# Extracted records
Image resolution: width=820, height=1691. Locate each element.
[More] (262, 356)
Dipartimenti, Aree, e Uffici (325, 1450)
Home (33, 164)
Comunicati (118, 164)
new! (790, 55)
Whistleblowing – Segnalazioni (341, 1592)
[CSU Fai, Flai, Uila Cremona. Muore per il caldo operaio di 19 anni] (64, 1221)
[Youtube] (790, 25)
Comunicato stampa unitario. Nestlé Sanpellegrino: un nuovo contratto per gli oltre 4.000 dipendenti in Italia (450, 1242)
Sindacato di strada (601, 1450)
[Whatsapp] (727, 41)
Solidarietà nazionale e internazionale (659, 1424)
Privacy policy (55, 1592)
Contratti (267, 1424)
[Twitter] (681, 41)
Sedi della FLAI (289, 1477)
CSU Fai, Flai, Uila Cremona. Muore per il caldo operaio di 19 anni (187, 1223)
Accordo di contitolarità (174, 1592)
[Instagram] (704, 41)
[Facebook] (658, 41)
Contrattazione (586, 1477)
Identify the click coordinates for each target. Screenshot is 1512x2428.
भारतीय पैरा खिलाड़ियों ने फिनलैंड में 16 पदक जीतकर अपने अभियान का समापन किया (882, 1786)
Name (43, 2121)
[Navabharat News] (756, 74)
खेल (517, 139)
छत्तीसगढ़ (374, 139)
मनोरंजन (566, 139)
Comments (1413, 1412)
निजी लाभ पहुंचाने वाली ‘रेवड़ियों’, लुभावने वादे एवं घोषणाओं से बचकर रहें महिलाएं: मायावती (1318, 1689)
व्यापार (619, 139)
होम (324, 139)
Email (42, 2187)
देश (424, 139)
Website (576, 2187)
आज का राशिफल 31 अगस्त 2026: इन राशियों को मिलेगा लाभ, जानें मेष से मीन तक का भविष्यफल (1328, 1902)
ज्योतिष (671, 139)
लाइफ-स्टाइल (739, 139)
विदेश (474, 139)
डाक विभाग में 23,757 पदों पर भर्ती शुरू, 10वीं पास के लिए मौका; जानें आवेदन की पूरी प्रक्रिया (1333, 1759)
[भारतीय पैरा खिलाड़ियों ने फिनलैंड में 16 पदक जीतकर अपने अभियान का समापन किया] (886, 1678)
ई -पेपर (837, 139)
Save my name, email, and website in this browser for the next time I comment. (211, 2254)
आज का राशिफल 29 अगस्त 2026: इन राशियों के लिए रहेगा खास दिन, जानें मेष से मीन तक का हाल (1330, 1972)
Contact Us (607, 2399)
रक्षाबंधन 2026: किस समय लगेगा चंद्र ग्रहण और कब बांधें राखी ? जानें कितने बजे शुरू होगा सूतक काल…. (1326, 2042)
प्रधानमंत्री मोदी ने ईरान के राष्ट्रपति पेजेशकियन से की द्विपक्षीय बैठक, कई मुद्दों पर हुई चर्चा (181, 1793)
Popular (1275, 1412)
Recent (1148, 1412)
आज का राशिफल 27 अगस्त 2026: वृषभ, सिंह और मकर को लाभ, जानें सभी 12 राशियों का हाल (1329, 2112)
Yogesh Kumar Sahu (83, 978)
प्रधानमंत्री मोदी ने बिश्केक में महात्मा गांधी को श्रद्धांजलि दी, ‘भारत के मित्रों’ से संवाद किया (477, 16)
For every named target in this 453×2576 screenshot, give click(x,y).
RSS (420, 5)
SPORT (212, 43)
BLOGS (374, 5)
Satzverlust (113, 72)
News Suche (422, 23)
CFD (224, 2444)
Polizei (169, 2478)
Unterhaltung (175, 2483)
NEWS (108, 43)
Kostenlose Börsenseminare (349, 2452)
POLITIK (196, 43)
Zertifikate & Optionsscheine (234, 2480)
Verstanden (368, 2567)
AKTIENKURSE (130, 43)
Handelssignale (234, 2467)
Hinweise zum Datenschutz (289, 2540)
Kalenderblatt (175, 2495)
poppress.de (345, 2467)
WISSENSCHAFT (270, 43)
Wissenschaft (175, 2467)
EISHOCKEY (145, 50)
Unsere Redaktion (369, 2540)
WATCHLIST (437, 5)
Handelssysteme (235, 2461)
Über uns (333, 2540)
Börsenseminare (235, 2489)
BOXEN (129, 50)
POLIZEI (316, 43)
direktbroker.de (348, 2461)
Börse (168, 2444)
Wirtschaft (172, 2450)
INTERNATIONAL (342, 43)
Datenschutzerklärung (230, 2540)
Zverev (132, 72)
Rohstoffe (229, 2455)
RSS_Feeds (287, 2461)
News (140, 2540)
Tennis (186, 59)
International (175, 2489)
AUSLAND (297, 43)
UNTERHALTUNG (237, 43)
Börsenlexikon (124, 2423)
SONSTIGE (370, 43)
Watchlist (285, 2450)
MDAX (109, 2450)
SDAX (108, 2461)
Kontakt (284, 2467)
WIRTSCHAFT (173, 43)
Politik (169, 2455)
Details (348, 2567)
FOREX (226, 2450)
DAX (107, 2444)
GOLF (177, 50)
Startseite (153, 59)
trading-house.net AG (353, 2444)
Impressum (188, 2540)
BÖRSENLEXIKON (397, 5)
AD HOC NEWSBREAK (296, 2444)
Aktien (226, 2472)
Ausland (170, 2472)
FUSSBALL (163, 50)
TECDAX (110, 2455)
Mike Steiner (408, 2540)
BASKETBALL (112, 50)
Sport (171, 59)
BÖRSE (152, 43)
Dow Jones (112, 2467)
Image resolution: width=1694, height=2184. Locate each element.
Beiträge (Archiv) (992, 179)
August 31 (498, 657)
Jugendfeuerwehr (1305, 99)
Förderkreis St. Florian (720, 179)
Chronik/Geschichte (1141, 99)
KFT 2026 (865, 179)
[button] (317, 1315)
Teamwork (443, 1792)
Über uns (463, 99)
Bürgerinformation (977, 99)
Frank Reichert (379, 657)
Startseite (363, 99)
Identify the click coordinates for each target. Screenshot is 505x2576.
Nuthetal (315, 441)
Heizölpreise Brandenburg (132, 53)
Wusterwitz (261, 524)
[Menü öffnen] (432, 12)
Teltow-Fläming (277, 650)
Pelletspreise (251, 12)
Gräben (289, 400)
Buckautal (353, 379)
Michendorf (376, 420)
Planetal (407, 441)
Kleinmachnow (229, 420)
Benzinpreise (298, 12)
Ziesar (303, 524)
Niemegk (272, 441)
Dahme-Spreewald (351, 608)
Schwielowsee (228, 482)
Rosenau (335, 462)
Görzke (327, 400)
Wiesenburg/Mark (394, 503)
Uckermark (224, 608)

# Exercise brief
Repeat exactly the lines from the one containing "Details (348, 2567)" through the last line of the records above, both included, and nothing else.

# Answer to this problem
Details (348, 2567)
FOREX (226, 2450)
DAX (107, 2444)
GOLF (177, 50)
Startseite (153, 59)
trading-house.net AG (353, 2444)
Impressum (188, 2540)
BÖRSENLEXIKON (397, 5)
AD HOC NEWSBREAK (296, 2444)
Aktien (226, 2472)
Ausland (170, 2472)
FUSSBALL (163, 50)
TECDAX (110, 2455)
Mike Steiner (408, 2540)
BASKETBALL (112, 50)
Sport (171, 59)
BÖRSE (152, 43)
Dow Jones (112, 2467)
Image resolution: width=1694, height=2184. Locate each element.
Beiträge (Archiv) (992, 179)
August 31 (498, 657)
Jugendfeuerwehr (1305, 99)
Förderkreis St. Florian (720, 179)
Chronik/Geschichte (1141, 99)
KFT 2026 (865, 179)
[button] (317, 1315)
Teamwork (443, 1792)
Über uns (463, 99)
Bürgerinformation (977, 99)
Frank Reichert (379, 657)
Startseite (363, 99)
Identify the click coordinates for each target. Screenshot is 505x2576.
Nuthetal (315, 441)
Heizölpreise Brandenburg (132, 53)
Wusterwitz (261, 524)
[Menü öffnen] (432, 12)
Teltow-Fläming (277, 650)
Pelletspreise (251, 12)
Gräben (289, 400)
Buckautal (353, 379)
Michendorf (376, 420)
Planetal (407, 441)
Kleinmachnow (229, 420)
Benzinpreise (298, 12)
Ziesar (303, 524)
Niemegk (272, 441)
Dahme-Spreewald (351, 608)
Schwielowsee (228, 482)
Rosenau (335, 462)
Görzke (327, 400)
Wiesenburg/Mark (394, 503)
Uckermark (224, 608)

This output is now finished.